Records for finding displayed items:
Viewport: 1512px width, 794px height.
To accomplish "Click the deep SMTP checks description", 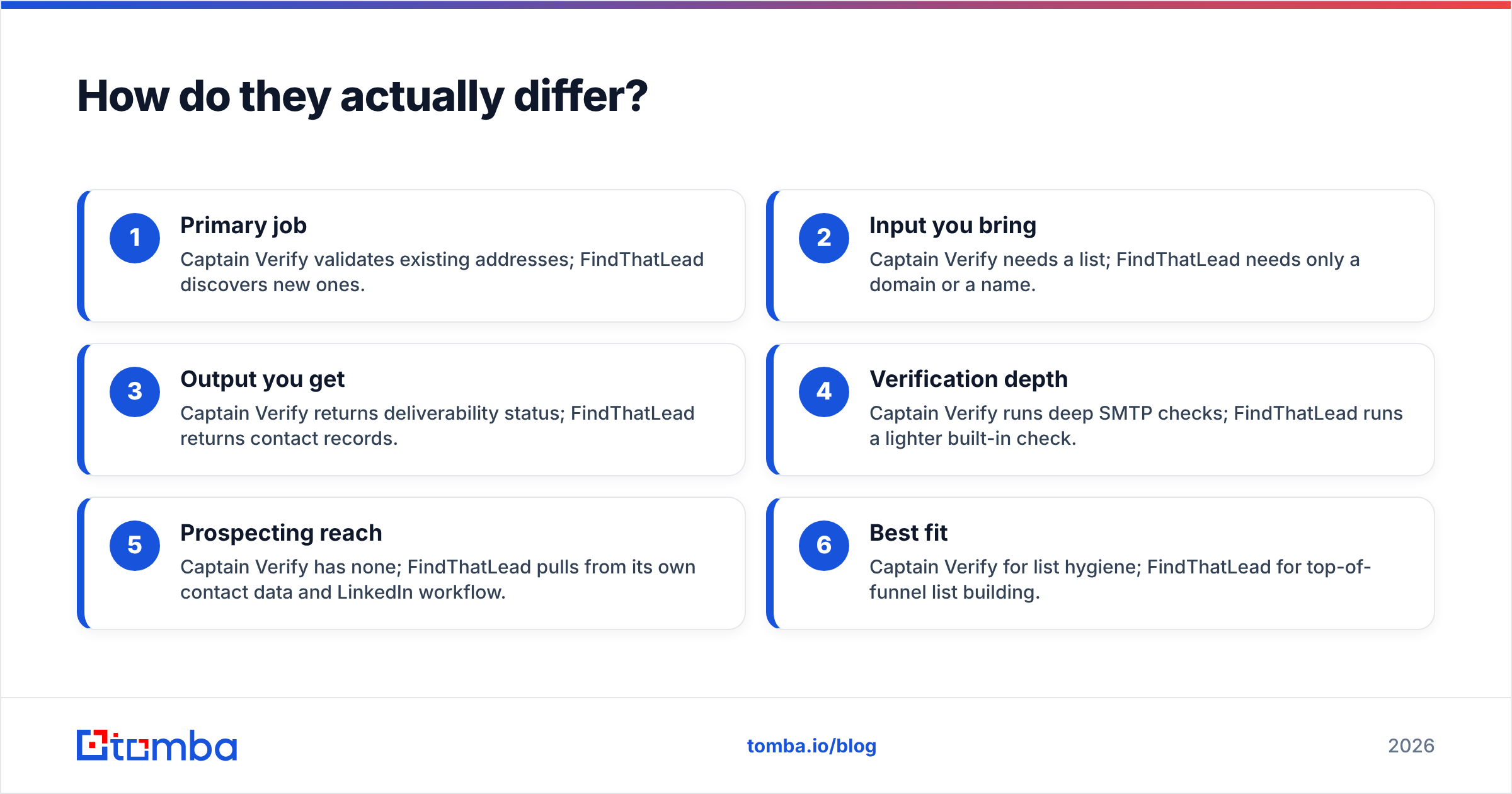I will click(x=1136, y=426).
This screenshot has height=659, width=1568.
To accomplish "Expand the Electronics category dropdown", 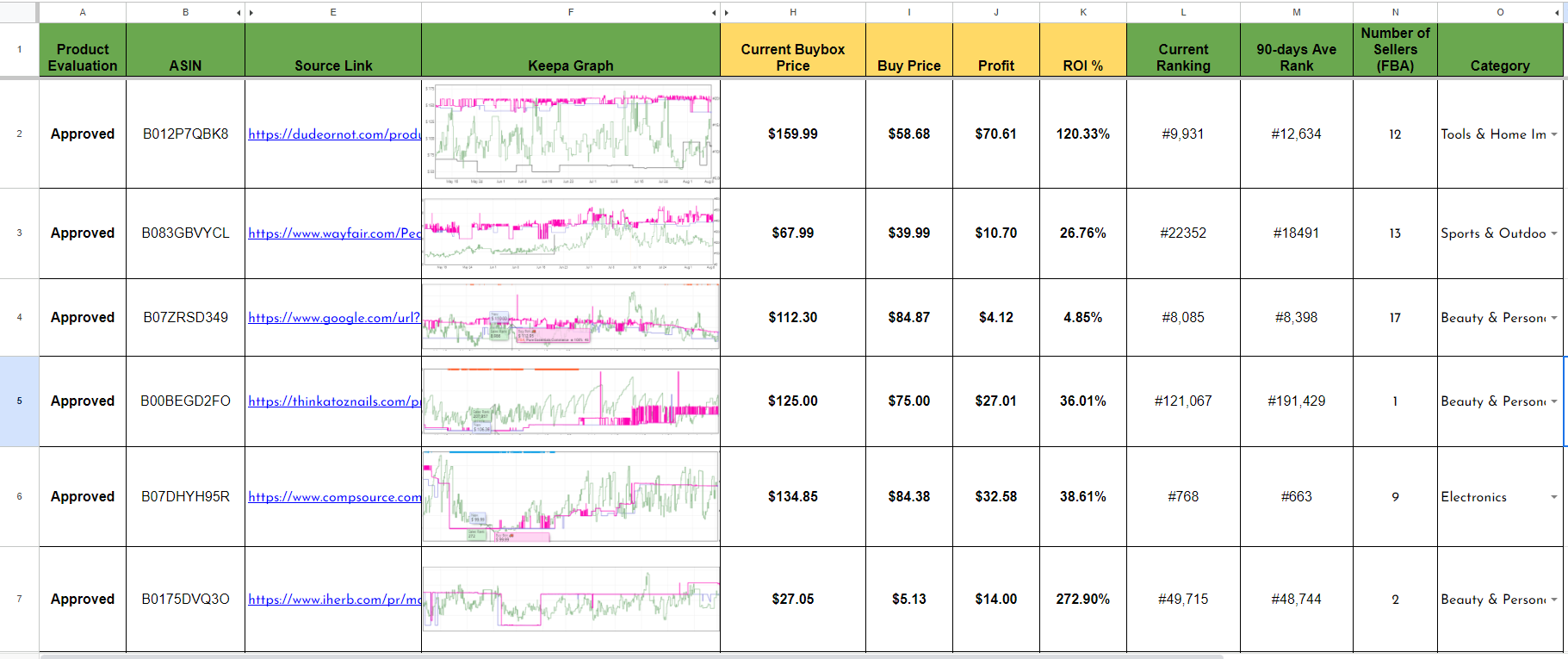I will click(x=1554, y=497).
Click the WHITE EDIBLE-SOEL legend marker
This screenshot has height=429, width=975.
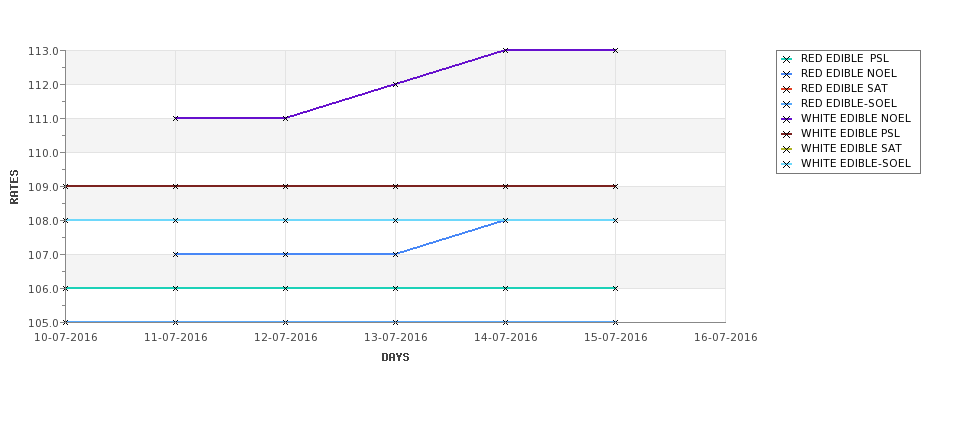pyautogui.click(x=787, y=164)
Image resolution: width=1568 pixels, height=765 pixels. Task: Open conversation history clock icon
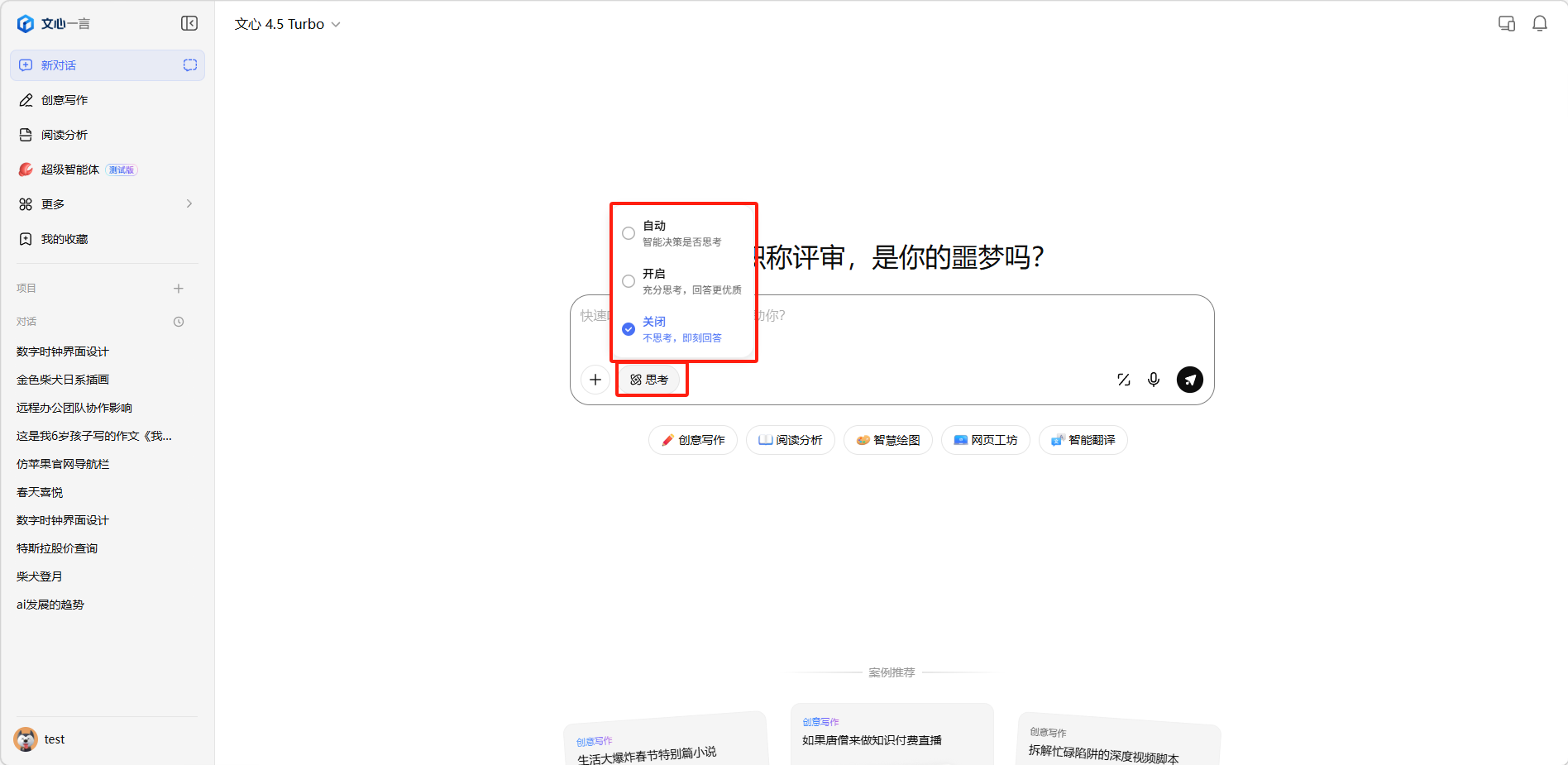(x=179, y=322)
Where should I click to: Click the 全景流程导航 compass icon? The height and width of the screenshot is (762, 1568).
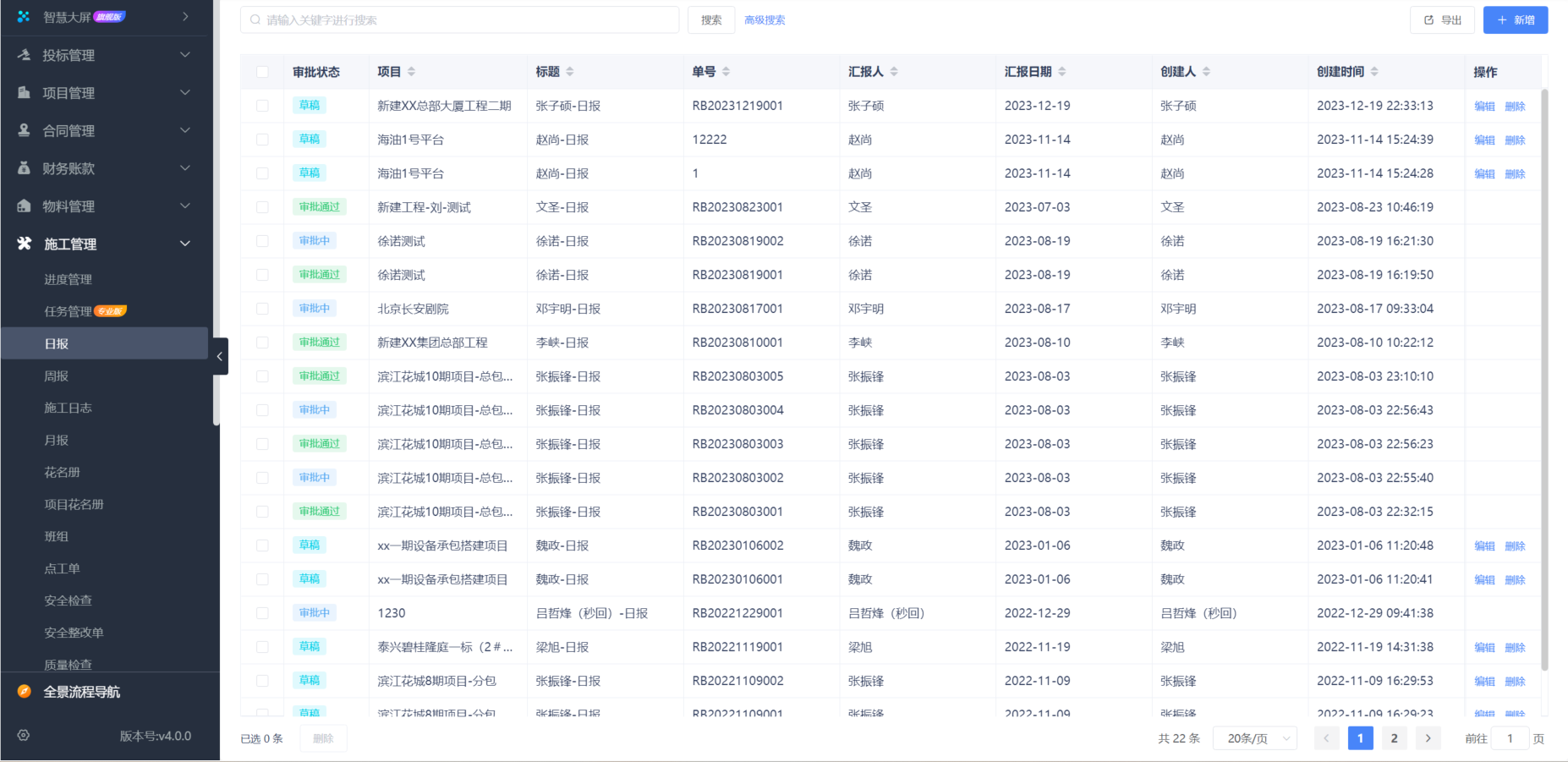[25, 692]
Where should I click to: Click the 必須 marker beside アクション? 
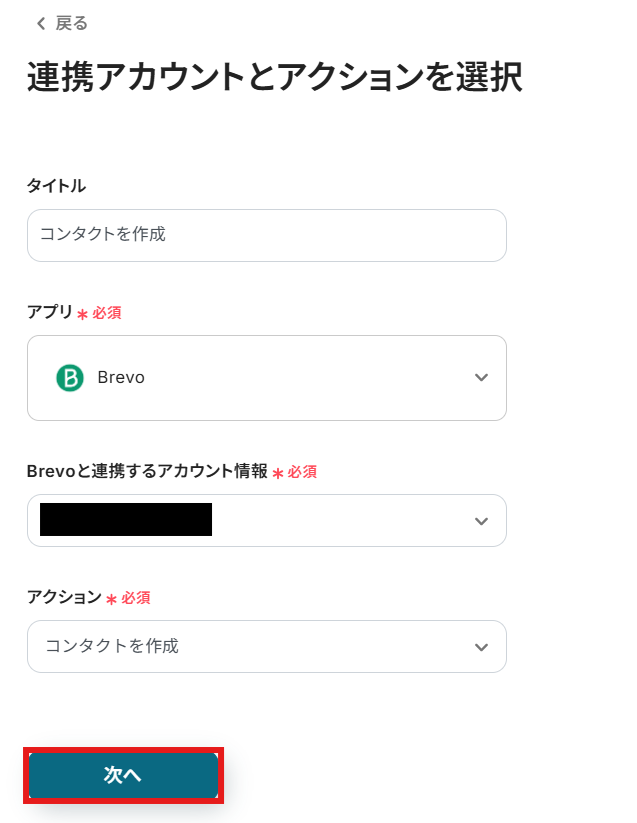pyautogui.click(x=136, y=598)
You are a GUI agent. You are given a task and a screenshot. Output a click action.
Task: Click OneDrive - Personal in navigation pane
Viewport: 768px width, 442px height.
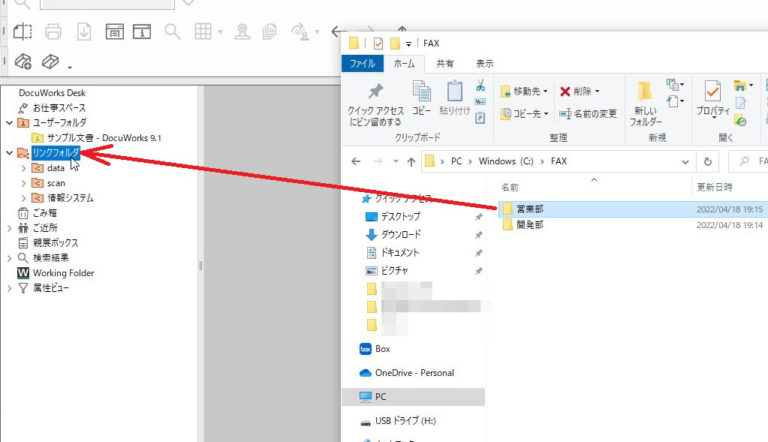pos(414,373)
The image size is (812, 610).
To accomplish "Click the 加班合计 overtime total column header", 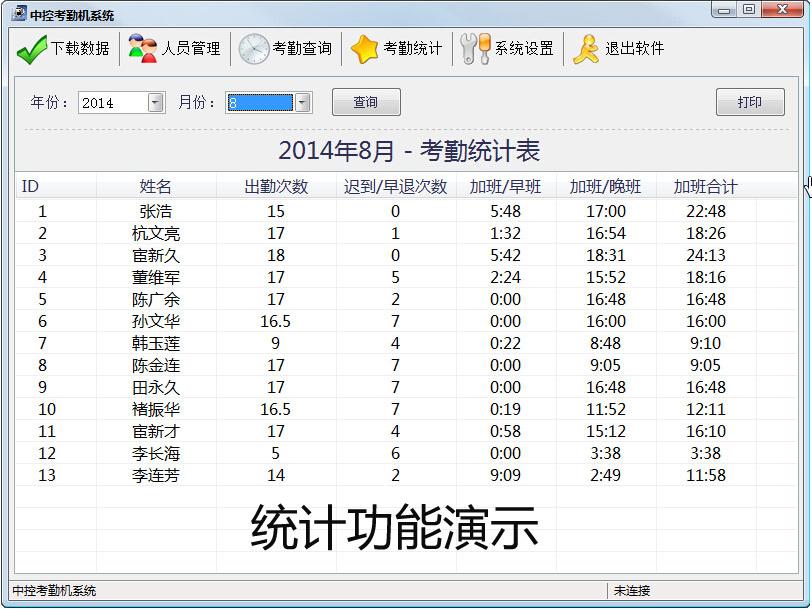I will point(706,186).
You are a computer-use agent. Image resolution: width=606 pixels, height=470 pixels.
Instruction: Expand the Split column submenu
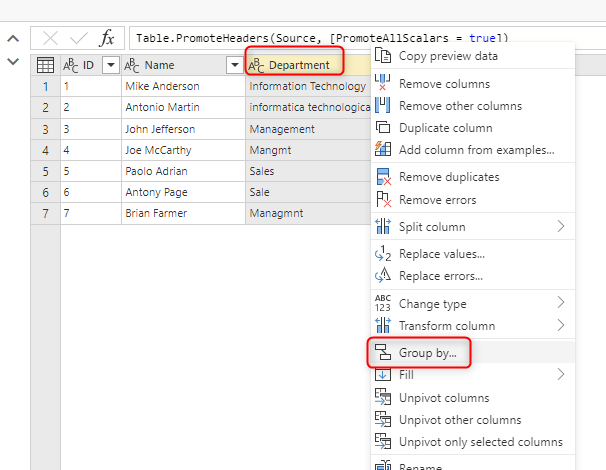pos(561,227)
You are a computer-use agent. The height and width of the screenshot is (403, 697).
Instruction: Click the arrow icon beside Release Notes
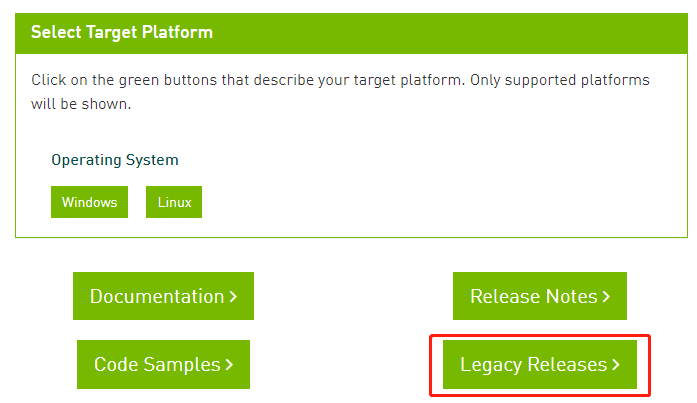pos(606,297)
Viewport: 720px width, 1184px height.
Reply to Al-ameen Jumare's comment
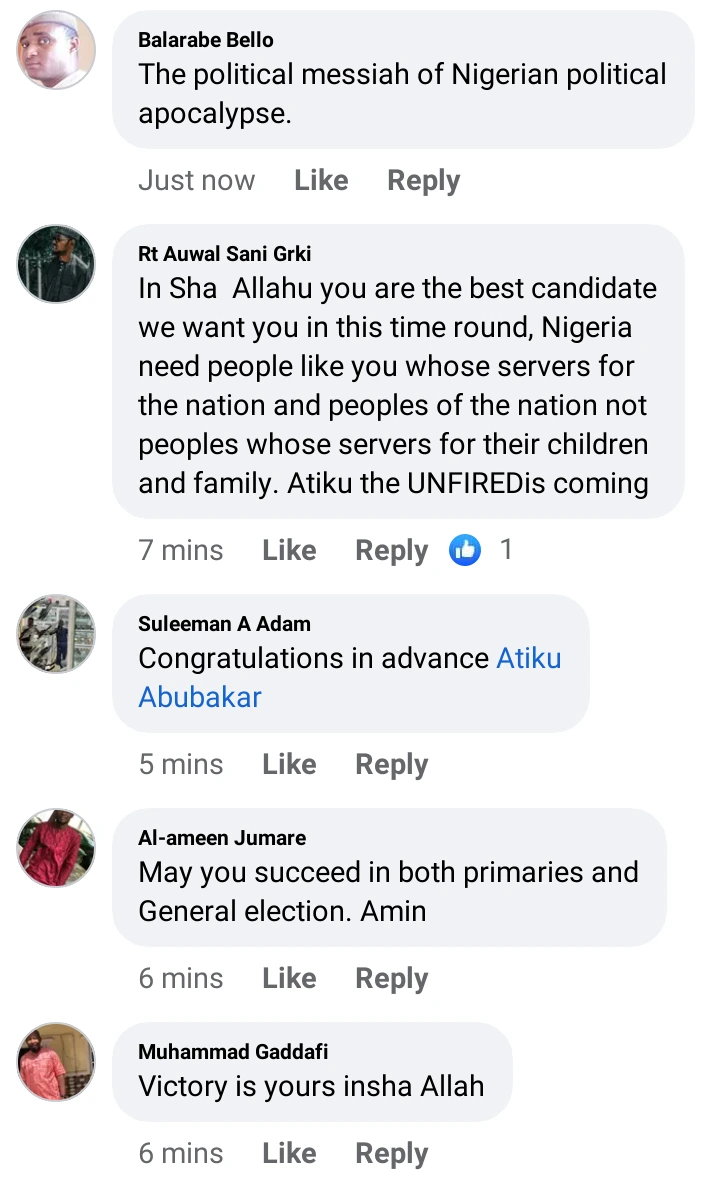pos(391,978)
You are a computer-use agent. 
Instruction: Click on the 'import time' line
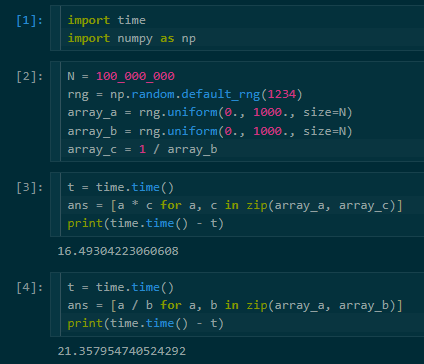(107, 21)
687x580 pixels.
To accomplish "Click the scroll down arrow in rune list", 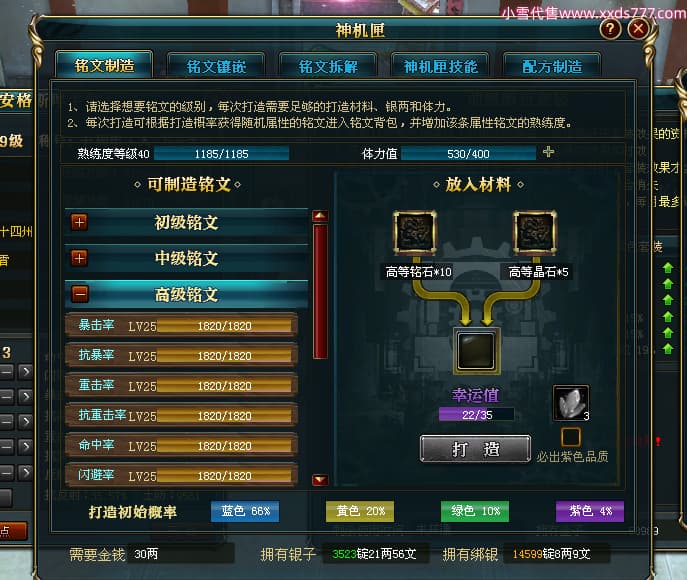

▶ Task description: Count the lines of the data above that contain the string "agent", treating uppercase and lowercase as different. Give only the number.

▶ Result: 4